Não deu para esperar os nove meses. Se eu soubesse que iria fazê-los sofrer, eu teria dado um jeito de esperar mais um pouquinho. Só faltavam seis semanas... O negócio é que seis semanas equivalem a 42 dias, 1.008 horas, 60.480 minutos e 3.628.800 segundos. Painho e Mainha, vocês acham que dava? Eu queria nascer para poder ficar em seus braços, sentir o calor de vocês, o amor, a ternura, o carinho, a dedicação, o olhar; ouvir palavras ternas e canções de ninar; sentir o aconchego e os afagos, relembrando as tuas mãos, painho, deslizando suavemente pela barriga da mainha, e me acarinhando também...
Ainda não estou em casa. Quem me mandou ser tão apressadinho assim? Encontro-me numa casinha (não é muito legal, não), mas ouço dizer que os meus pulmõezinhos ainda precisam se fortalecer mais e mais.

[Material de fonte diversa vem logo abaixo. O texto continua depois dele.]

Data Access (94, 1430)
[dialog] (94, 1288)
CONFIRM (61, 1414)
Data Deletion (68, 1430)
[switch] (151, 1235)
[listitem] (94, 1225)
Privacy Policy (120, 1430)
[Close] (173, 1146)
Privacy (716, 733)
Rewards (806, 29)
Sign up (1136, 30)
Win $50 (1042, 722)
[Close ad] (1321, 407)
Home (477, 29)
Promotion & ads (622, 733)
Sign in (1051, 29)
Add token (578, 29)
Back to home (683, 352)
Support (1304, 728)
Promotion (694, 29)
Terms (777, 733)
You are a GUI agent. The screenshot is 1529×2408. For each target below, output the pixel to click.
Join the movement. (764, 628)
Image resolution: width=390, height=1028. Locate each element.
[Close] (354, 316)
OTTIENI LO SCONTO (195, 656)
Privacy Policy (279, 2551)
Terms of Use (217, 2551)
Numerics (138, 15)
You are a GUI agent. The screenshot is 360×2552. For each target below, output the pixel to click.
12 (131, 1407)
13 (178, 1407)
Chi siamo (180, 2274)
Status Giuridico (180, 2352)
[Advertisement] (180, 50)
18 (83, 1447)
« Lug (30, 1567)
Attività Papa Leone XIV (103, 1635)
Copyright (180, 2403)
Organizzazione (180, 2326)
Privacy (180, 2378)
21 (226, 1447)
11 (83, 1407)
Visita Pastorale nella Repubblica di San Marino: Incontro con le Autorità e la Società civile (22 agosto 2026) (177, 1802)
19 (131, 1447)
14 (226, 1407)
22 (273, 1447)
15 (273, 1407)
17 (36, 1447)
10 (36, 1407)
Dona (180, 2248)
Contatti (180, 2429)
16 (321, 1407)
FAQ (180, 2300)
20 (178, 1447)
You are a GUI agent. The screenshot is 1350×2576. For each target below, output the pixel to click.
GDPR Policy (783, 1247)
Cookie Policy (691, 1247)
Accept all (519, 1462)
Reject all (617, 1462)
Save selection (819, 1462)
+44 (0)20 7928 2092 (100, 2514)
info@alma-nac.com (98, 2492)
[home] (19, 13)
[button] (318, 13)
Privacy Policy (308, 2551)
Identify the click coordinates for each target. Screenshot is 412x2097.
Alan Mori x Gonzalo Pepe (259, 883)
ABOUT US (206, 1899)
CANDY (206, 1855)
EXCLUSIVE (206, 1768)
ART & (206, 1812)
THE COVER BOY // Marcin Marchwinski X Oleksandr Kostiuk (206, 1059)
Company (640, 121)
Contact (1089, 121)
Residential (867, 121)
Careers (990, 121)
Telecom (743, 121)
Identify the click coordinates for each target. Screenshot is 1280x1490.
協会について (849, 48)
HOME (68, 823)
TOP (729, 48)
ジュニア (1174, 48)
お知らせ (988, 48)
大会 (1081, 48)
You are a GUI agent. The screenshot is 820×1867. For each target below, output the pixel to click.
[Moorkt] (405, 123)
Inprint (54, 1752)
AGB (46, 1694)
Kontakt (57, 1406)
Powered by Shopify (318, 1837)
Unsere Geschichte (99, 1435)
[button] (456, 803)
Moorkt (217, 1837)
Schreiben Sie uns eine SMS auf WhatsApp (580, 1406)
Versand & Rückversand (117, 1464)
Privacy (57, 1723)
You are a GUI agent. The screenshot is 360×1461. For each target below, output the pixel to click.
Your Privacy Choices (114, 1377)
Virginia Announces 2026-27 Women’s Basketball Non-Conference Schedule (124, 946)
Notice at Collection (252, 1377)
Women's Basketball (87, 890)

Fico feliz, muito feliz mesmo, quando o painho vem me visitar. As primeiras vezes estranhei porque ele estava sozinho. Nunca via você, mainha. Depois eu soube que você - por causa da minha pressa - estava com a barriga cortada e não podia vir também. Mas não fique triste, não! É um consolo pra você que me guardou mais do que em seu útero, no seu coração. Eu compreendi que você não vem, mas você sempre está presente naquele vidro que o painho traz com um líquido branco dentro, e falam que é o seu leite, é o meu alimento. Então você está aqui também, mainha, me nutrindo de você.
Aqui todos cuidam muito bem de mim. Tenho um tratamento cinco estrelas. Cercam-me de atenção e carinho, mas o que eu quero mesmo é ir para casa. Não vejo a hora de me mandar daqui. Quero ver o meu quarto, o meu berço, o meu lar. Quero sentir o calor da minha família que me espera; que me acolhe; que me ama. Quero logo me mandar daqui para poder olhar dentro dos seus olhos, mainha, para poder olhar bem dentro dos seus olhos, painho, e dizer com o pensamento: “Muito obrigado a vocês pelo dom da minha vida. Agradeço de coração porque não fui ABORTADO; e em breve verei o céu cheio de estrelas; contemplarei a beleza de uma noite de lua cheia; brincarei e correrei pelos campos cobertos de relva; sentirei o perfume das flores nos jardins; voarei no vôo dos pássaros; escutarei as fontes que cantam... E, sobretudo, verei e contemplarei as duas faces que me deram a vida, e olhando para o firmamento revestido de azul, pedirei: Papai do céu, abençoa sempre o painho Carlos e a mainha Irislene. Amém!”